There is general praise for the reinvigorated academic syllabus for children.

 

Nkechi Nkeiruka, a parents/teachers’ association (PTA) committee member of King Touch’s Nursery and Primary School in Ijesha, Lagos said: “It is right that ICT and basic science and technology has been made compulsory subjects.

 

“I believe that a majority of both public and private schools should have made provision for teaching computer studies. Before, most schools, especially those that did not have up to six classes did not bother to teach computer studies.

 

“But with effect from this year, every school, irrespective of the class number, is expected to teach basic computer knowledge. We should start somewhere.
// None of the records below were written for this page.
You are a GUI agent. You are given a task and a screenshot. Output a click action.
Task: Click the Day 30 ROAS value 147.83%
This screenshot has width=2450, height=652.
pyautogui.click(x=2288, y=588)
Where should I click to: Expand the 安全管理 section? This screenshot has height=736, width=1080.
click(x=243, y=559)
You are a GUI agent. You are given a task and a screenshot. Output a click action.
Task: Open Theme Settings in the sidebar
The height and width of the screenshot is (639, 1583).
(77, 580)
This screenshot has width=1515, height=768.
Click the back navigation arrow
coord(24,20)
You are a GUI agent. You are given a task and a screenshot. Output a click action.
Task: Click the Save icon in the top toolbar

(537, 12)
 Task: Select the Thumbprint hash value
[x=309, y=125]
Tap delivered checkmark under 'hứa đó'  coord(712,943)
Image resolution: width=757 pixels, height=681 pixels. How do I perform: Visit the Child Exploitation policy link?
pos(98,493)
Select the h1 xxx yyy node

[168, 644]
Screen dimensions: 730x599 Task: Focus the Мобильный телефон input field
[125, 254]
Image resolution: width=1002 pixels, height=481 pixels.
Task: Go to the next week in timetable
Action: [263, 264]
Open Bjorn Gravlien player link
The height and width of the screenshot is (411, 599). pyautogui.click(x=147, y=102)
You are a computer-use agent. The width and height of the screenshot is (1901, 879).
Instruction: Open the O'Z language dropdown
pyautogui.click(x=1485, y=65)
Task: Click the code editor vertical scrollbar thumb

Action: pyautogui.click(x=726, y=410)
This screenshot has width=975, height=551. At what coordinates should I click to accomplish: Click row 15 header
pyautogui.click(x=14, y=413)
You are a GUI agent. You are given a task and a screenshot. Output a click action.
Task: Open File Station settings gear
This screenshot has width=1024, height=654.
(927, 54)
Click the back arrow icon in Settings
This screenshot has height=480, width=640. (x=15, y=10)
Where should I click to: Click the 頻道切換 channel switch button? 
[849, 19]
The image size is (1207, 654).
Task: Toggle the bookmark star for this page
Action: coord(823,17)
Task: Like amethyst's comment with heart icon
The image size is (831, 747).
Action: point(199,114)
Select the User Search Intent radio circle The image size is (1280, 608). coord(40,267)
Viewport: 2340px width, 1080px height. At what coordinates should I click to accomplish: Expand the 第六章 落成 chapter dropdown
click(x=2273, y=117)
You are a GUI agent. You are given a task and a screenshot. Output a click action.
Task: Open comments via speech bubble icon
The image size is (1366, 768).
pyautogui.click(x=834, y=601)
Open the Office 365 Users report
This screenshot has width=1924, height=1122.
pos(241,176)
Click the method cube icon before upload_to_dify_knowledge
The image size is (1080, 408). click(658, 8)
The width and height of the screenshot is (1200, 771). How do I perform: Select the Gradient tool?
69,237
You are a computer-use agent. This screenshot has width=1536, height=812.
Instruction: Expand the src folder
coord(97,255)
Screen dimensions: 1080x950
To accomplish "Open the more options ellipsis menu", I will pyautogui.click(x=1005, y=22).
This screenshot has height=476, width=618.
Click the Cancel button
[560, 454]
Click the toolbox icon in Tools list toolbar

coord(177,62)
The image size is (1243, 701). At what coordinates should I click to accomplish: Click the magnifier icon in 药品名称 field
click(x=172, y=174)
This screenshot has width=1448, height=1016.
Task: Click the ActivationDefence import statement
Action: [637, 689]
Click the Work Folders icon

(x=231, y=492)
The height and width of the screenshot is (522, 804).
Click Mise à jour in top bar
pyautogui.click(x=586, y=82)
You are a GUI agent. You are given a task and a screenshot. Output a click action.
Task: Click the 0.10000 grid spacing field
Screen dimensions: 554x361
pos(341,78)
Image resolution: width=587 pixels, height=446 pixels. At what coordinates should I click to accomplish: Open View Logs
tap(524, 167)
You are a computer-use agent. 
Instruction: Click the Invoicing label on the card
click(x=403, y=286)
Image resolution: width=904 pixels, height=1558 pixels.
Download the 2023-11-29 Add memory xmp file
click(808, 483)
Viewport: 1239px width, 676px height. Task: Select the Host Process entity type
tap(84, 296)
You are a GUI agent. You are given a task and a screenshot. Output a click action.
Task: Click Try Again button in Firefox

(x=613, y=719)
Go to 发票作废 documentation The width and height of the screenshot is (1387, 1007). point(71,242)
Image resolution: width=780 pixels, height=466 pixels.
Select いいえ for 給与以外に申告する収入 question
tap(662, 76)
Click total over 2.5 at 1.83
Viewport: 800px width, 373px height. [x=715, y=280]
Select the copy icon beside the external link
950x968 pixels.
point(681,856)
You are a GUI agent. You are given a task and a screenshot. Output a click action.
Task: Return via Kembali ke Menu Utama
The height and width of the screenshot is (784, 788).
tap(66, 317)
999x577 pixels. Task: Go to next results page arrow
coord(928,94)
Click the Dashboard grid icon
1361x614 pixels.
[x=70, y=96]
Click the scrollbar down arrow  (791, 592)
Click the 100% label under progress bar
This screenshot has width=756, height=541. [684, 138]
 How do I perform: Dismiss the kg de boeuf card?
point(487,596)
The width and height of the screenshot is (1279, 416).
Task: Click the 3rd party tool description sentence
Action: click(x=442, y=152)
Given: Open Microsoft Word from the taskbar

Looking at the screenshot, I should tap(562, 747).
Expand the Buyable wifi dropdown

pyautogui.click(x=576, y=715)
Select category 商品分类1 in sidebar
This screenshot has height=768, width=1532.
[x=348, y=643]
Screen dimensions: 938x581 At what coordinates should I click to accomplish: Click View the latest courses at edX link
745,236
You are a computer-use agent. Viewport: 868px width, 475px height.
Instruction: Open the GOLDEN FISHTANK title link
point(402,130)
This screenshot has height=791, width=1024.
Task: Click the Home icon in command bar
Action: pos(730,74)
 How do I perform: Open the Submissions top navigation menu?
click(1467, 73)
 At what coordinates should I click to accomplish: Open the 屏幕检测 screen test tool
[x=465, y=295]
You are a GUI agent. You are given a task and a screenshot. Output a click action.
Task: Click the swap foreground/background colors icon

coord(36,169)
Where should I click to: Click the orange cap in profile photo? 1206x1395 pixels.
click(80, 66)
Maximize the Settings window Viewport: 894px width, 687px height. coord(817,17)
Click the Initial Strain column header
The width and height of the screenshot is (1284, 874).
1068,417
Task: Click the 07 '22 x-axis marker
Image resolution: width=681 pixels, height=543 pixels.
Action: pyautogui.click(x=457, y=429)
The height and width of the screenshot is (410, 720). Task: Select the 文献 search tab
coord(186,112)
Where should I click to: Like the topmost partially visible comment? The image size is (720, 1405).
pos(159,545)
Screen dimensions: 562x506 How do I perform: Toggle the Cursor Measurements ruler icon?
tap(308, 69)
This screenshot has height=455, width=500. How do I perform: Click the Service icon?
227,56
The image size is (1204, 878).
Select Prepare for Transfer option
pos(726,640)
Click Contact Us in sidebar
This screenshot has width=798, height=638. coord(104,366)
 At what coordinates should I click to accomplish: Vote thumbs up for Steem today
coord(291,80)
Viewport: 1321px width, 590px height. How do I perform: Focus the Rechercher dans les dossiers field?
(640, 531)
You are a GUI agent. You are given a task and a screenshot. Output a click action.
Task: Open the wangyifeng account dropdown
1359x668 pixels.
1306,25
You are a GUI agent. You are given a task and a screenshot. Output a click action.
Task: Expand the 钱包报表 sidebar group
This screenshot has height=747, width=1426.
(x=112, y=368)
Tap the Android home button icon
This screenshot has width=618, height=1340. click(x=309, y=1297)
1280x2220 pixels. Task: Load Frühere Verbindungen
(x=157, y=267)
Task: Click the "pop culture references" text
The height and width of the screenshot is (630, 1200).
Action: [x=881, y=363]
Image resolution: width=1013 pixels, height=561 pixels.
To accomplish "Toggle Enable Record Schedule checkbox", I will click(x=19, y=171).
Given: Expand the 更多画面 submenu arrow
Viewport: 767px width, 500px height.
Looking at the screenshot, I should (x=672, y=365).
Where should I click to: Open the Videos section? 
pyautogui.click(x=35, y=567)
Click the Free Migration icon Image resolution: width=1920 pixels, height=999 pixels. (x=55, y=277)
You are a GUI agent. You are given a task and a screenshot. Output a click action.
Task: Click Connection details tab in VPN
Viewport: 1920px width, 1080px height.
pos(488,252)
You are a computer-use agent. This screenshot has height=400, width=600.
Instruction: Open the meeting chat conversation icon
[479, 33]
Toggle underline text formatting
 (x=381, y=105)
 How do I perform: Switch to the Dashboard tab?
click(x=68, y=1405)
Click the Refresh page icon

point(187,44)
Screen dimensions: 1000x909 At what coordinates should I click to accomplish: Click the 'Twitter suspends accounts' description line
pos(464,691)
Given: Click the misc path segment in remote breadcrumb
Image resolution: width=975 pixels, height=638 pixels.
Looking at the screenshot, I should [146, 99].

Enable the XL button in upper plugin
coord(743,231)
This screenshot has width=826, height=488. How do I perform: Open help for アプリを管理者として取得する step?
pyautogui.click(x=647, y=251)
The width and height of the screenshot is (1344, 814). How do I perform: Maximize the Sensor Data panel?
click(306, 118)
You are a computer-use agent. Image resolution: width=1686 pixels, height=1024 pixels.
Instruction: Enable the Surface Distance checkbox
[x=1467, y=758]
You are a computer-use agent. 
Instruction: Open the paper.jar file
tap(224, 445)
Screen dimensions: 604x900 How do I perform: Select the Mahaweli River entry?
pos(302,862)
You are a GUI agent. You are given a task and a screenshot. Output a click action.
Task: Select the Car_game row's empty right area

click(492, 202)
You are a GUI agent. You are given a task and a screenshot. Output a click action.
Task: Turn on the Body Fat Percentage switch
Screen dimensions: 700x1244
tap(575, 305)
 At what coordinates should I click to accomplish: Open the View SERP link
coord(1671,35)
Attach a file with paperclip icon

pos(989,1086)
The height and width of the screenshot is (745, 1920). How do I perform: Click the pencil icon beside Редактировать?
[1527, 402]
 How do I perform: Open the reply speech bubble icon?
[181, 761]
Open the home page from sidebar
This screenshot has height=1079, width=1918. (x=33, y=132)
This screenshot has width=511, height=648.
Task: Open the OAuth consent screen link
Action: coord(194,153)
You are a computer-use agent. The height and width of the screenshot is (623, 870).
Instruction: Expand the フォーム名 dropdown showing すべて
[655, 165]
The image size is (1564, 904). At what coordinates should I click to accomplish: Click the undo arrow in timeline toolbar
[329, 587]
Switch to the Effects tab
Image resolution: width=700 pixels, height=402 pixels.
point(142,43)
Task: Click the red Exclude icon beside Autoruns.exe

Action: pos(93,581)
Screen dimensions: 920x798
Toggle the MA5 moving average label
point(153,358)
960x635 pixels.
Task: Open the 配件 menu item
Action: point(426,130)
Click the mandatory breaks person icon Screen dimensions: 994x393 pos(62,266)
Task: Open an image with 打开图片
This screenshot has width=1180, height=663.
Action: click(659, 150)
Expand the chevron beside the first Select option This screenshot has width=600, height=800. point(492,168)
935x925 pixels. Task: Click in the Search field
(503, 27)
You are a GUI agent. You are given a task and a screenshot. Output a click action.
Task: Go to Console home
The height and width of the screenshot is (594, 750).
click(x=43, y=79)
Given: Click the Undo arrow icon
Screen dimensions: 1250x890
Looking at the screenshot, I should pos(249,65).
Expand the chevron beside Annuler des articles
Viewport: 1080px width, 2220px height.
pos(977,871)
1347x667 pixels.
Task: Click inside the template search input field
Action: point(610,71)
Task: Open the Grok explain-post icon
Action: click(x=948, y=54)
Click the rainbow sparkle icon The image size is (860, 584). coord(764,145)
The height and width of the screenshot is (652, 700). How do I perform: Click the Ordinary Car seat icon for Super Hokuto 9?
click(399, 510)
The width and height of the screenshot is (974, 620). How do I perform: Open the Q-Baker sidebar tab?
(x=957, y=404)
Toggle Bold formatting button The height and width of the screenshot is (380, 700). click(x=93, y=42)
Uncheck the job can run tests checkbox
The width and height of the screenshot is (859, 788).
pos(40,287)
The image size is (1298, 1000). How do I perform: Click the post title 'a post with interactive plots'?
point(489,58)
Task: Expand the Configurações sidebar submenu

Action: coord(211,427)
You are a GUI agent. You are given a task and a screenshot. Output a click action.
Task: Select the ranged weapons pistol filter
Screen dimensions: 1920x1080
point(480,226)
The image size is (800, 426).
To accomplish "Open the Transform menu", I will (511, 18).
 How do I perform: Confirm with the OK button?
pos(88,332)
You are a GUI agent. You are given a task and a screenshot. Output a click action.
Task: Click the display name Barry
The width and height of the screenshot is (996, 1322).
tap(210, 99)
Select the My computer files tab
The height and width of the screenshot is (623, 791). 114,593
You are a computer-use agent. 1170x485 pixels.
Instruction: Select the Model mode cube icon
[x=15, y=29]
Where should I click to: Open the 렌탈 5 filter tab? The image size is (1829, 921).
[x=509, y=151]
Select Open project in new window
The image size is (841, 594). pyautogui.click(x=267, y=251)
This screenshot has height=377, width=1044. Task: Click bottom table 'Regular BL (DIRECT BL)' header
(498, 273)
A child that has JSS (Junior Secondary School Certificate) without knowledge of basic computer cannot catch up in today’s world.”

 

Another parent, Pius Ukpong, who is also a school teacher, argued that “for effective implementation of modified school curriculum, parents and teachers need to work hand in hand in educational development.

 

“There should be effective PTA intervention in school management. The government should allow teachers to be involved in decision making and curriculum planning. There should also be availability of adequate textbooks for students.”

 

In the view of Gregory Nwachukwu, a guardian and businessman, “there are so many issues that are yet to be addressed in the education sector, especially at primary and secondary levels.

 

“There is still the issue of total acceptability of French as a compulsory subject. If they are saying that they are making a syllabus that will apply to Nigerian schools, what about the North, are you going to force them to study French?

 

“What about the issue of flogging students. Is it legal or not? Does not the teacher have a right to flog errant pupils? Are our children not supposed to be learning our laws and Constitution in secondary school, is it inbuilt in the civic education programme?

 

“At 17 or 18 years, our children are still ignorant of the simplest of laws, even their rights. Are the mission schools adapting to a national syllabus that imparts worthy national values beyond the creeds and codes of the missions and individuals that established them?

 

“Political structures in the country and the manner in which we relate to each other impact on the quality of education our children acquire, especially in these days of Boko Haram.

 

“So, the functionality of the education system in this country is still tied to our political structure and social make up. There are lots of hindrances.

 

“If you don’t have an equitable political and social structure, you may not have the best that modern education can offer in terms of being a catalyst for development. What you give is what you get. You cannot give what you don’t have.”

 

 

Achievements of NERDC

Between 2005 and 2013, the NERDC has

• Distributed the nine-year BEC to all public and private schools with the collaboration of the presidential office of MDGs.
• Developed teachers’ hand book for the implementation of BEC at Senior Secondary School (SSS) level.
Developed BEC for learners with special needs (the visually impaired and the deaf).
• Developed 3,000 sign languages for BEC implementation.
• Prepared teachers’ hand book for the development of instruction materials.
• Trained master trainers on the nine-year BEC.
• Developed curriculum for trades and entrepreneurship for out of school youths.
• Prepared teacher’s guide for basic science, basic technology, computer studies/ICT, basic science and technology, and business studies.
• Revised and upgraded SSS curriculum in all the 40 mainstream subjects.
• Printed and disseminated the new SSS curriculum structure.
• Developed curriculum for the 34 SSS trade/entrepreneurship subjects, the national values curriculum in conjunction with the Independent Corrupt Practices and Other Offences Commission (ICPC), and infusion of same into the SSS curriculum.
• Developed teachers’ guide for BEC in five subjects (English, mathematics, civic education, social studies, cultural and recreative arts), and teachers’ syllabuses for same.
The NERDC received inputs from the ICPC, National Agency for Food and Drug Administration and Control (NAFDAC), National Emergency Management Authority (NEMA), Consumer Protection Council (CPC), and National Orientation Agency (NOA).